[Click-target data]
* * * * * * * * *
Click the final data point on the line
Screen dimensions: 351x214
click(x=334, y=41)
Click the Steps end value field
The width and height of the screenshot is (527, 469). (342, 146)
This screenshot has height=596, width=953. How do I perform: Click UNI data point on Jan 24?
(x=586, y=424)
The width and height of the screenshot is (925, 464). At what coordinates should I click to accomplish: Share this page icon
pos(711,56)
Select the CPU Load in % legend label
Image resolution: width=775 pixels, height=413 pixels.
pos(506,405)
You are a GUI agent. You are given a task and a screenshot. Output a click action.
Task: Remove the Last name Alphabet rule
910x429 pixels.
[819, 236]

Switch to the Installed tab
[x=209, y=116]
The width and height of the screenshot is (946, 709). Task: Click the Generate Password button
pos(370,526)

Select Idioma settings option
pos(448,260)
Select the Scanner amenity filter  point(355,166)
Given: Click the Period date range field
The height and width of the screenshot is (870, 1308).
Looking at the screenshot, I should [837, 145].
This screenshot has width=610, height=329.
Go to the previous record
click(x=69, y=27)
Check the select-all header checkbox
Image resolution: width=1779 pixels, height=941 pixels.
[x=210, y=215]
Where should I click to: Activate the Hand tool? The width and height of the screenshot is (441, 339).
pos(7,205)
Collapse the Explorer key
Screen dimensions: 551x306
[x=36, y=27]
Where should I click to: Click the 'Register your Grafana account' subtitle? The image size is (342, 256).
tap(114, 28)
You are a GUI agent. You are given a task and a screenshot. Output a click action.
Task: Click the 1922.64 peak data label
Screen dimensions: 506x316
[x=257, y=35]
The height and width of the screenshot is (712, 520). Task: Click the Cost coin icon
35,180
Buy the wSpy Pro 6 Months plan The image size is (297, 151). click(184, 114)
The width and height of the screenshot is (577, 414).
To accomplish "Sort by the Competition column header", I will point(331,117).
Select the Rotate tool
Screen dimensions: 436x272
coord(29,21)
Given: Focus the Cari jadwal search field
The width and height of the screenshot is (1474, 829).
* * * * * * * * *
■ What to do: Put the records into a numbered list, leaving out blank lines. Begin at the line that contains "Select the CPU Load in % legend label" and stop after the line that contains "[x=210, y=215]".

■ Completed task:
1. Select the CPU Load in % legend label
2. Image resolution: width=775 pixels, height=413 pixels.
3. pos(506,405)
4. You are a GUI agent. You are given a task and a screenshot. Output a click action.
5. Task: Remove the Last name Alphabet rule
6. 910x429 pixels.
7. [819, 236]
8. Switch to the Installed tab
9. [x=209, y=116]
10. The width and height of the screenshot is (946, 709). Task: Click the Generate Password button
11. pos(370,526)
12. Select Idioma settings option
13. pos(448,260)
14. Select the Scanner amenity filter  point(355,166)
15. Given: Click the Period date range field
16. The height and width of the screenshot is (870, 1308).
17. Looking at the screenshot, I should [837, 145].
18. This screenshot has width=610, height=329.
19. Go to the previous record
20. click(x=69, y=27)
21. Check the select-all header checkbox
22. Image resolution: width=1779 pixels, height=941 pixels.
23. [x=210, y=215]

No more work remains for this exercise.